§ Source text

########

The Insanity of Not Respecting Nature

by Mike Cavaroc, Free Roaming Photography. Reprinted with permission, September 15, 2015

2015 has so far seen a number of increased bison attacks on people in Yellowstone National Park, but despite what many visitors think, rarely, if ever, is it the animal’s fault.

Most people are surprised to hear that bison are responsible for the most injuries in the park. The cause is almost always the same. Someone who thinks of them as big, dumb and slow animals walks up to one to take a picture with it, ignoring the warning signs the animal is showing, and the bison is forced to its last resort: tossing the person up in the air and breaking several bones in the flight, at the very least. After all, they can sprint over 30mph and are anything but docile.

There have also been multiple bear fatalities in recent years just in Yellowstone. Two completely separate incidents were the result of someone hiking into dense bear areas defiantly leaving bear spray behind, claiming they’ve lived here long enough to know how to behave around a bear. Of course if you know what you’re doing around a bear, you don’t need bear spray, but spray isn’t for people that don’t know what they’re doing around a bear. Bear spray is intended for those rare close encounters that you don’t see coming, what’s ultimately suspected of claiming the lives of those two people.

########

§ Source information
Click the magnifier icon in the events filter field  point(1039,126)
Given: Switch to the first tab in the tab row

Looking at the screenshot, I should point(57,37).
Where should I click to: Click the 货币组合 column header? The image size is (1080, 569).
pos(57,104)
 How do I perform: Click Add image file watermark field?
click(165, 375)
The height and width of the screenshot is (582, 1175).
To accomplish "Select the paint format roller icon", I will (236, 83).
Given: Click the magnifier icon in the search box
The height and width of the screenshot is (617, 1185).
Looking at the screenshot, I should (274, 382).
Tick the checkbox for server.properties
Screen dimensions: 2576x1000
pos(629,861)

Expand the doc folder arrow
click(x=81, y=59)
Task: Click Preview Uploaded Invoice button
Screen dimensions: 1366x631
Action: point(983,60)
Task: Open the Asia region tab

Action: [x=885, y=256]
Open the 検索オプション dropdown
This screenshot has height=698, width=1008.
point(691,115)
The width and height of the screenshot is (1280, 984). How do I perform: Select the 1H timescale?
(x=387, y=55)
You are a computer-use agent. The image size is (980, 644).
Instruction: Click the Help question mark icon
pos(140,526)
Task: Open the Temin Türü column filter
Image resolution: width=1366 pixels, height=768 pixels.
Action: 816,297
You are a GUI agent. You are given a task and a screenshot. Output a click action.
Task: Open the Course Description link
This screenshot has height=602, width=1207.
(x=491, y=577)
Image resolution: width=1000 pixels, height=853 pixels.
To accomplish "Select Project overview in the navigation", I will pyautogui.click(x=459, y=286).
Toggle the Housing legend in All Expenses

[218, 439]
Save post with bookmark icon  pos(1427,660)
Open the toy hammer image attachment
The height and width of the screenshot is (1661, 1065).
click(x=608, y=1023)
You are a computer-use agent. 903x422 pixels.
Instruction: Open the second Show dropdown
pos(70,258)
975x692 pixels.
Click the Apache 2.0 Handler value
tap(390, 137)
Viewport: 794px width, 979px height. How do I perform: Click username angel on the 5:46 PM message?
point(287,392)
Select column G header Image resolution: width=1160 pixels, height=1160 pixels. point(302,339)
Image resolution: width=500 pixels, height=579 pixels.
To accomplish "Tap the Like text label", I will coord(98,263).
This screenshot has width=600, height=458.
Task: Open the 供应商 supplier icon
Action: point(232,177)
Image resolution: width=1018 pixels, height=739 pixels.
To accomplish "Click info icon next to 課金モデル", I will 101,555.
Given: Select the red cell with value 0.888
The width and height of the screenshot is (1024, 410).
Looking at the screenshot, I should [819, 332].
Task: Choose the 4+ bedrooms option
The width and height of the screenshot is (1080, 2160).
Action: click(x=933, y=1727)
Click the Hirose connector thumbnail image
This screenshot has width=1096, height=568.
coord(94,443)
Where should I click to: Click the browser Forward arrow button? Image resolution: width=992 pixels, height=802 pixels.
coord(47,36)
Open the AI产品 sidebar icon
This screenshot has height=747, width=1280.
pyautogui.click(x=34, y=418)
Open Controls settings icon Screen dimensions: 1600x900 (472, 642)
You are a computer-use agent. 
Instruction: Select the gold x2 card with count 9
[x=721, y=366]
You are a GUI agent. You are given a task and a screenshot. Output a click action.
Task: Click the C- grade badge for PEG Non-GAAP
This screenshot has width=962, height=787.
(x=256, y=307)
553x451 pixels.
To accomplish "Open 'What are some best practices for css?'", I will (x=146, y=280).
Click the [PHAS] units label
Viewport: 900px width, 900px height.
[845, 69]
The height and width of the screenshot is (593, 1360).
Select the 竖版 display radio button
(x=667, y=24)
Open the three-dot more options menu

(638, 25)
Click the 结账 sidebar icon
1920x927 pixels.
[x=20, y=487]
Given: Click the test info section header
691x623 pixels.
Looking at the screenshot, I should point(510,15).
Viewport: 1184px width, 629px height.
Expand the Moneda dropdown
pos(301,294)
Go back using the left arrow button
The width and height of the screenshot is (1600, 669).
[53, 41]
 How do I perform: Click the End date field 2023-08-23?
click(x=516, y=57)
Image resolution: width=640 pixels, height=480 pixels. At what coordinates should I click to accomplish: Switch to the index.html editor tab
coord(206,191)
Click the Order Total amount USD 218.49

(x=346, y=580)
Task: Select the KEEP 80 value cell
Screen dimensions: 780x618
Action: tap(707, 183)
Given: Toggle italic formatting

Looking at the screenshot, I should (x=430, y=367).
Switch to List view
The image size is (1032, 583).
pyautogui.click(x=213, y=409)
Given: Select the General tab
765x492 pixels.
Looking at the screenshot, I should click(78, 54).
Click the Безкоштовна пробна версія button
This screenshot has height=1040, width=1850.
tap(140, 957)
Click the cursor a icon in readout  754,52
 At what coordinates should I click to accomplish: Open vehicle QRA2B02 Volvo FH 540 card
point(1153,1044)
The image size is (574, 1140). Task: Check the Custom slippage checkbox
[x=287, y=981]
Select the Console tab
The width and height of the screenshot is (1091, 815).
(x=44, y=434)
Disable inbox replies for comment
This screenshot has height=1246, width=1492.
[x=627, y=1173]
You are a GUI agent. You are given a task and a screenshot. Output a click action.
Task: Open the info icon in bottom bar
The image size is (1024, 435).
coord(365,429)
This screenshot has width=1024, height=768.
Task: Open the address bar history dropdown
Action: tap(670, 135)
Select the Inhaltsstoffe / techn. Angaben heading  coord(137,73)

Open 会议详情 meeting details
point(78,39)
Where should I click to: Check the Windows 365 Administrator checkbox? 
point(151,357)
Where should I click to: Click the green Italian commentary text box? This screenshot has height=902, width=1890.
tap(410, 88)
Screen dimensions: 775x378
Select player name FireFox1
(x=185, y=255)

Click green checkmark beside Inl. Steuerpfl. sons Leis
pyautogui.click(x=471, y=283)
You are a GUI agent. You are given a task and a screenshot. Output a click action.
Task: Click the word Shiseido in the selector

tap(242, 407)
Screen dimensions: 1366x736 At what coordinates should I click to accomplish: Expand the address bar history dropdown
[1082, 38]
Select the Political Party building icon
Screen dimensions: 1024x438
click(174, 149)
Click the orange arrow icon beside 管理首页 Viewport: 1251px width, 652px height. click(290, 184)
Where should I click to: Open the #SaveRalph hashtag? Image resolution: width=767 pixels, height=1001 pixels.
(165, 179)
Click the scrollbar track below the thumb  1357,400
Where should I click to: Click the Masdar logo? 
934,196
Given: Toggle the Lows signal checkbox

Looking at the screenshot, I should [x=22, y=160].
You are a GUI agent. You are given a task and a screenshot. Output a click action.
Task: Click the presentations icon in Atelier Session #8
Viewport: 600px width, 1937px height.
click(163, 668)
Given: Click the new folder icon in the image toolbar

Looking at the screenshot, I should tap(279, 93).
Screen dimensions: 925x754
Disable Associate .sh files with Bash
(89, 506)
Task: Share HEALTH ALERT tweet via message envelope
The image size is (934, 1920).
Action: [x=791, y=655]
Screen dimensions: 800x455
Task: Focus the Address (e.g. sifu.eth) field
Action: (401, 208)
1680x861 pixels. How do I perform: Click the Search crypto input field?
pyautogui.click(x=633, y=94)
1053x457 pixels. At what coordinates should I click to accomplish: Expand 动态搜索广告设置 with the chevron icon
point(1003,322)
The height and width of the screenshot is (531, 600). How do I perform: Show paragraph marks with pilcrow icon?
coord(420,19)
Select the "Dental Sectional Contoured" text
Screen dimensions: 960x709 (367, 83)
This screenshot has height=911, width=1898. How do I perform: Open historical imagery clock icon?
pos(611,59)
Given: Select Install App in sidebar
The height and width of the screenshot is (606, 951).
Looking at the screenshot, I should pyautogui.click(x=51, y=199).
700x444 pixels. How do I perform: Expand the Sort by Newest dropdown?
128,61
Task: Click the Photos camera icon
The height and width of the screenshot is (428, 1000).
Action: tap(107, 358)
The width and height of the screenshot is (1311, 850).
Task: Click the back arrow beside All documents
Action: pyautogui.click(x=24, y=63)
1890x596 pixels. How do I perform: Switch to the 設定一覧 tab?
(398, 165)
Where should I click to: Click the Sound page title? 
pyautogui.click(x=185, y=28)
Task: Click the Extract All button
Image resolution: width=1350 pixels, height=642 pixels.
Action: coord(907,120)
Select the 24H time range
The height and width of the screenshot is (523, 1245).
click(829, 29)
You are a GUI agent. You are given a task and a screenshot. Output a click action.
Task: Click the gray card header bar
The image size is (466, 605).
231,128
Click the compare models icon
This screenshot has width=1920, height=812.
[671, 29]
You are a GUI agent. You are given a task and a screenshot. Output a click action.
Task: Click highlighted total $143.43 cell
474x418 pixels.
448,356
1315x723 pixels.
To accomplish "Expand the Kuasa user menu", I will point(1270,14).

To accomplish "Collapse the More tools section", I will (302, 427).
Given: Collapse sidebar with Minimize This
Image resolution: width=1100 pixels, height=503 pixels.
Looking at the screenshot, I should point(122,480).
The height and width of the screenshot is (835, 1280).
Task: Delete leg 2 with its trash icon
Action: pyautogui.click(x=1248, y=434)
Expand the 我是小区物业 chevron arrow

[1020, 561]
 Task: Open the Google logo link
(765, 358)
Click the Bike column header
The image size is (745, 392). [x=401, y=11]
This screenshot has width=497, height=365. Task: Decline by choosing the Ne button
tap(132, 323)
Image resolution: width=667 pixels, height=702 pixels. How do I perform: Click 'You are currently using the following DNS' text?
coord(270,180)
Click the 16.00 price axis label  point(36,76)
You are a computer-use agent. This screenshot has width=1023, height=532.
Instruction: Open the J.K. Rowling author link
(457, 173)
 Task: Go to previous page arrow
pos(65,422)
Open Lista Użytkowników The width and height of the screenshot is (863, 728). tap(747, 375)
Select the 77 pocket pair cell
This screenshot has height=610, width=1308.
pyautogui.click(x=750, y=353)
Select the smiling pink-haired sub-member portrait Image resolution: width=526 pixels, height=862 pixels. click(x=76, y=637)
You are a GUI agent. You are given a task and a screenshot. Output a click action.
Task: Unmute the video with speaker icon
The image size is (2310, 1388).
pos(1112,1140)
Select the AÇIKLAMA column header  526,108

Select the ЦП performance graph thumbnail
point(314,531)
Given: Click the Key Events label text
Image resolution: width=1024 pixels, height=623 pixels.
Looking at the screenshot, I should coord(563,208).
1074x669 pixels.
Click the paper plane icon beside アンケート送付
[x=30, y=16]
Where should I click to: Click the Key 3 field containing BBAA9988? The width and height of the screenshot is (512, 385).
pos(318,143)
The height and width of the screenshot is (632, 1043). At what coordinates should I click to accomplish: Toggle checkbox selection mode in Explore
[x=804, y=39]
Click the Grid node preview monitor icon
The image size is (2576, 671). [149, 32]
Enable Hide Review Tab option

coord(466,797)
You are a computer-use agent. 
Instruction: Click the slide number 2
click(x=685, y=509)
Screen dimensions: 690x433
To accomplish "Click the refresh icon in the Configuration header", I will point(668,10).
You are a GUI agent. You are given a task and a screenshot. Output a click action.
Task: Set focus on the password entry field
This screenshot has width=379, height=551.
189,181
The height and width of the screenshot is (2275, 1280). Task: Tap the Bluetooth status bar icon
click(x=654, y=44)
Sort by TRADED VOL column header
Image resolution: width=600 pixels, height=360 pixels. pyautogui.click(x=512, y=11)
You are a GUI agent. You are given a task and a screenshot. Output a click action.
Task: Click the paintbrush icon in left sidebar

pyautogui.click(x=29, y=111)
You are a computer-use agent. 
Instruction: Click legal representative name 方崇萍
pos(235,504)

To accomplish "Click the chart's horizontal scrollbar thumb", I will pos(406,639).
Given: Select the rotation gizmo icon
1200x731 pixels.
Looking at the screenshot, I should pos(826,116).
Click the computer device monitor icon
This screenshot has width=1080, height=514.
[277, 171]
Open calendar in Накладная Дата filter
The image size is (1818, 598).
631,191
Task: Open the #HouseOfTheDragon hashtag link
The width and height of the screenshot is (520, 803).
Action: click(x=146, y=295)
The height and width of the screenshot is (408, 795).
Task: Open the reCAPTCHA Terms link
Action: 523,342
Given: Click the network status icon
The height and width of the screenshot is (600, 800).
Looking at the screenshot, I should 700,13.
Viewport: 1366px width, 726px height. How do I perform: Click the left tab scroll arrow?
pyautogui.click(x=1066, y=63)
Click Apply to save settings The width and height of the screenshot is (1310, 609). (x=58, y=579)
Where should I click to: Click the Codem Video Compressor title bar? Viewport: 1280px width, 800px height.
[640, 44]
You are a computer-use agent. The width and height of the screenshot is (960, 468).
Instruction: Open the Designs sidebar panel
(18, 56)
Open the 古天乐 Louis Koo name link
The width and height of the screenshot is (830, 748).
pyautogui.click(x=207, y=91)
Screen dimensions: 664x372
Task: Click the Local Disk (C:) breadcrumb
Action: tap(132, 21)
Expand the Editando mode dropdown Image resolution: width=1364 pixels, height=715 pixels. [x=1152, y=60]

########

§ Task requirements
**A.** According to the Yellowstone wildlife article, which animals cause the most injuries in the park?
**B.** Resume the Yellowstone wildlife article, picking up right after its final sentence.
The entries are separate material and have no connection to the Yellowstone wildlife article.

§ Expected outputs
**A.** Bison

**B.**
You would think the increased wildlife-human interactions would lead to more education and understanding about our natural world, but sadly, dangerous narcissism (in more than one way) remains high in wild areas. Just recently, a section of the Colorado Trail was closed because too many people were taking selfies with bears. That’s literally telling the world, the animal included, that you have absolutely no respect for the animal or the environment you’re in. Trying to get as close as you can to a wild animal to make sure it’s visible within the picture is for one reason only: to show your friends that you saw something they didn’t. In that moment, you’re completely detached from the magic of the encounter and reverting to completely unnatural behavior in a vain and futile attempt to 1-up your connections online, and everyone they’re connected to hoping they’ll see as well, thereby putting you in the spotlight. The entire point of the encounter is lost entirely. This is not why wild animals are out there. They’re there to keep ecosystems healthy so that we can hopefully continue to have fresh food and water for decades to come.

What’s missed by blatantly disrespecting nature is a chance to understand yourself better which leads to a more rewarding and fulfilling life. Despite our best efforts to deny it, humans are still animals, and humans need a healthy amount of nature. In fact, multiple studies are beginning to show that children need outdoor exposure to properly develop. This is because our mind and bodies still depend on the natural environment for rest and relaxation. Trying to briefly “escape” to nature only carries the burden of trying to escape, so a true immersion into nature isn’t fully possible. Then, when a wild animal is encountered, the competitiveness to outdo friends is still there, leading to unnatural and dangerous behavior in nature. In fact it wouldn’t be a stretch to say that taking a selfie with a bear, or any wild animal, is a form of insanity. The etymology of the word insanity points to two origins that sum up that behavior quite accurately: “unhealthfullness” and “extreme folly.” I don’t think anyone who actually understands what nature is would argue against that at all.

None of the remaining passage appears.